Nem aí o governo Dilma conseguiu manter seu discurso de paz social, isto é, de conciliação de classes. Na abertura da Copa do Mundo no Itaquerão, em São Paulo, antes do jogo do Brasil e da Croácia ter início, a presidente sofreu uma estrondosa vaia e foi xingada pela platéia. O efeito político das vaias a poucos meses do início da campanha eleitoral foi imediato. Enquanto Lula atacava a elite e a maioria do PT fazia-lhe coro, retomando o discurso do medo de que a “direita” pusesse a perder as (bastante questionáveis) conquistas sociais obtidas nos últimos 12 anos, outro discurso enfatizava que o descontentamento não era apenas da “elite branca”, mas também afetava a classe média e descia até o povo. A iniciativa de Gilberto Carvalho, secretário-geral da Presidência da República de se contrapor à “radicalização” do petismo foi a de retomar o discurso centrista, atento à perda de popularidade de Dilma enquanto aumenta a preferência dos capitalistas para Aécio Neves, num cenário de descrédito dos eleitores mais jovens, expresso nos altos índices da intenção de votar branco, nulo ou de se abster.

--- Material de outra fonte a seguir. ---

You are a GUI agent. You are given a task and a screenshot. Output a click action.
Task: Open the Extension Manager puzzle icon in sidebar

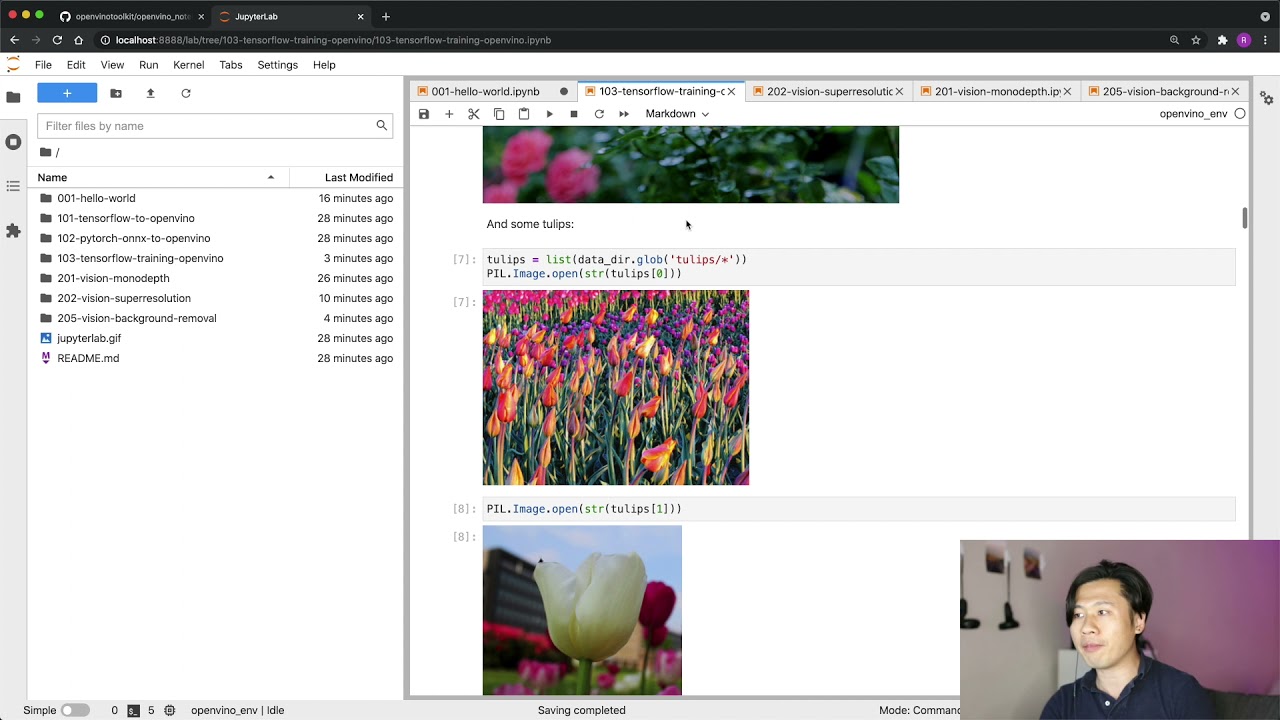(13, 231)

Mas a explicação de Gilberto Carvalho de que a perda de popularidade de Dilma resulta da denúncia sistemática da corrupção e do aparelhamento do Estado feita pela “mídia” (seria o caso de se estranhar se não fosse assim) escamoteia a realidade dos baixos salários, da inflação e do desemprego (com índices mais elevados entre os jovens das classes trabalhadoras) que estão nas raízes do descontentamento popular. Em outros termos, somente raciocina em termos eleitorais, ignorando o contexto de retomada de luta de classes e de baixo crescimento da economia capitalista no Brasil. Pior, com este raciocínio contribui para desarmar ideologicamente a maioria dos trabalhadores que constituem as bases das centrais sindicais neopelegas.

O petismo fará, durante a campanha eleitoral de 2014, a defesa do “capitalismo com inclusão social” para manter o apoio da burguesia e reafirmar a política de colaboração de classes. A oposição burguesa, por seu lado, defenderá a manutenção das “conquistas sociais” do governismo, principalmente o Programa Bolsa Família, mas vai priorizar a retomada do investimento capitalista. A campanha eleitoral será, contudo, uma verdadeira cortina de fumaça para impedir a percepção dos problemas estruturais que o Brasil terá de enfrentar após as eleições deste ano, problemas que nenhum dos candidatos, desde a oficial às oposicionistas, quer levantar e discutir. Uma das poucas vozes a alertar para esta necessidade, do ponto de vista burguês, foi a do economista Belluzzo, como anunciado no tópico 5 do boletim n. 4, de março de 2014 do Centro de Estudos Victor Meyer e que faz eco das posições do Instituto de Estudos para o Desenvolvimento Industrial – IEDI.

Mas concorrer estando no governo obriga o governo Dilma a enfrentar o desafio de adotar medidas em favor dos capitalistas. Eis porque tenta manter a qualquer custo sua popularidade no meio da burguesia, anunciando medidas que apóiam reivindicações propostas pelo Fórum Nacional da Indústria, ao mesmo tempo em que seu ministro da Indústria discute com a Central Única dos Trabalhadores uma proposta que, apesar do nome “Proteção do Emprego”, implica em“flexibilizar” direitos e reduzir salários para supostamente manter os empregos na indústria.

É importante opor-se a esta política de capitulação da CUT e da maioria das centrais sindicais aos interesses da burguesia e defender a pauta constante da Intersindical – Instrumento de luta e organização da classe trabalhadora expressa nas palavras de ordem:

Nenhum direito a menos, avançar nas conquistas!